If he had a heartbeat, it’d be hammering in his throat. He feels the pressure all the same. Every swallow comes as a choke, even as he staggers to a stop in the meager shadows.
Astarion’s eyes dart towards that scorching orb hanging, searing, and ominous overhead. The light glints back like a damn guillotine. Any moment now, the drop will come. This farce will end. This figment of freedom, the barest wisp of it, will evaporate. Ashes will be all that’s left in the wake of two centuries of pure, utter, shit.

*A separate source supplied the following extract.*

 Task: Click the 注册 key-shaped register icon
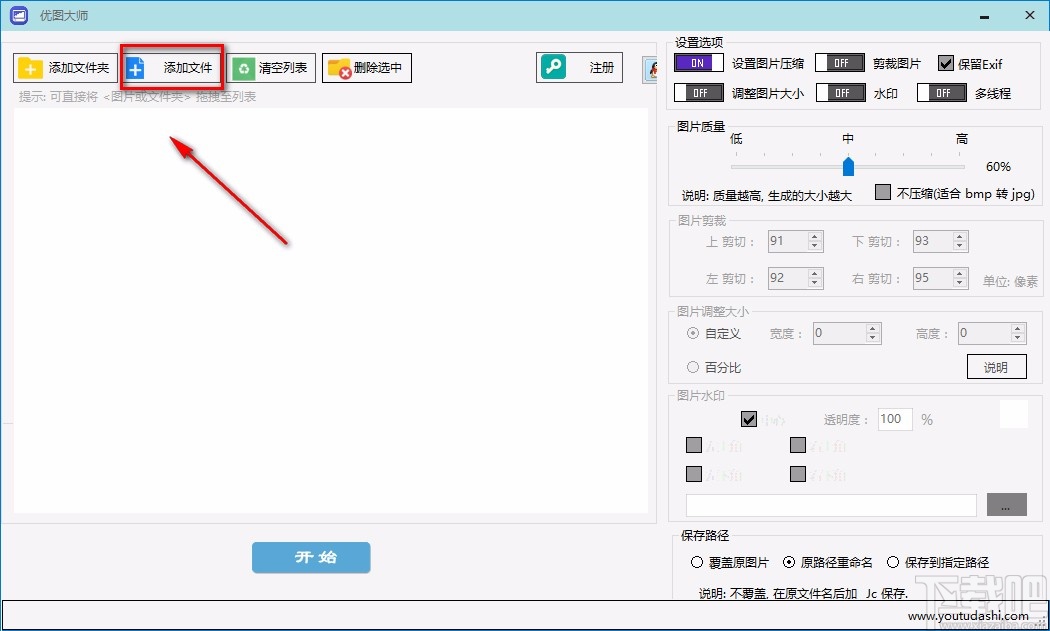click(553, 67)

Ashes do fall. They drift in fat flakes from the sky, coating the beach in soot. The acrid tang cloys with the spray of saltwater in the air. But his body’s still whole enough to tremble. Astarion turns his palms over in silent awe, watching his own skin alight. The flames don’t come. Only…
Warmth. Dainty as a first kiss. Across his throat, flooding his cheeks, his chest, his every inch. A smile as faint as a ghost dares to grace Astarion’s lips.

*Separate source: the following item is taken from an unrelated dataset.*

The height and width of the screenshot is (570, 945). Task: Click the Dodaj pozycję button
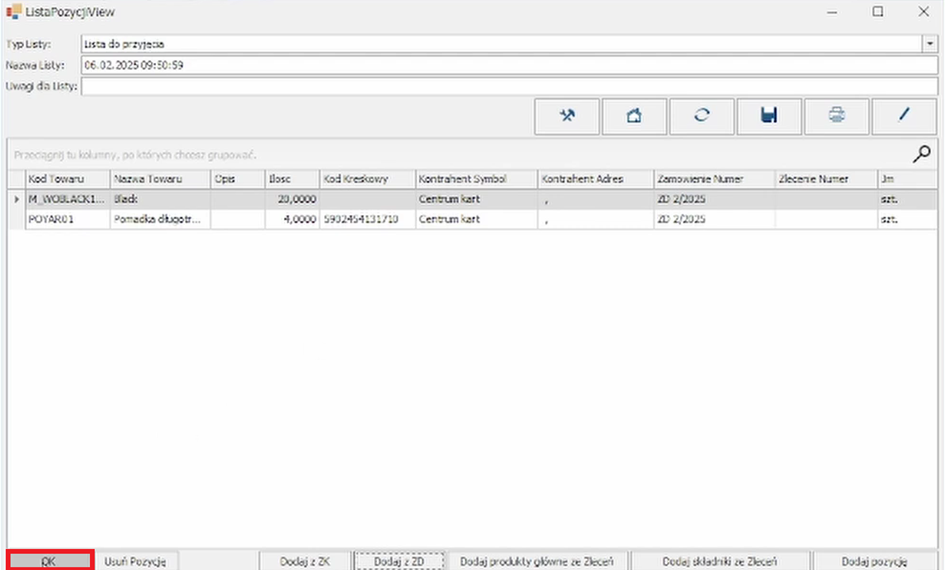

He hears his own shaky, unbidden laugh like it’s that of a stranger. It came from someone else’s body, surely. This is someone else’s body. His would’ve been in cinders, barring some very, very belated divine intervention.
Or, apparently, an illithid invasion. The up close and personal kind.
Astarion rips his gaze away as it begins to water. Scorch marks stain his sight for a full minute after. Inkblots of bright, burning color. It’s as he’s blinking rapidly that he sees her, picking her way up the slope, past the wreckage.
Astarion’s seen her before. He’s sure of it, now that she’s nearer. Now that he can see her in the full, unadulterated light of the sun. (The sun. The sun. The fucking sun!)
Outside of the nautiloid’s bloody glow, her hair’s white as frost. Her complexion’s less rosy, more violet. Out here, she could be a normal drow.
He tenses, picking up the faint prickling of voices in the distance. She’s not alone. Astarion doesn’t recognize the other woman, a half-elf with a black, chained braid dangling down her back like a whip.
But he remembers the drow. She was on board that blasted ship. She knows about the damn worm lodged behind his eye socket. Maybe they both do. His fist clenches on the hilt of his blade, still tucked in its sheath.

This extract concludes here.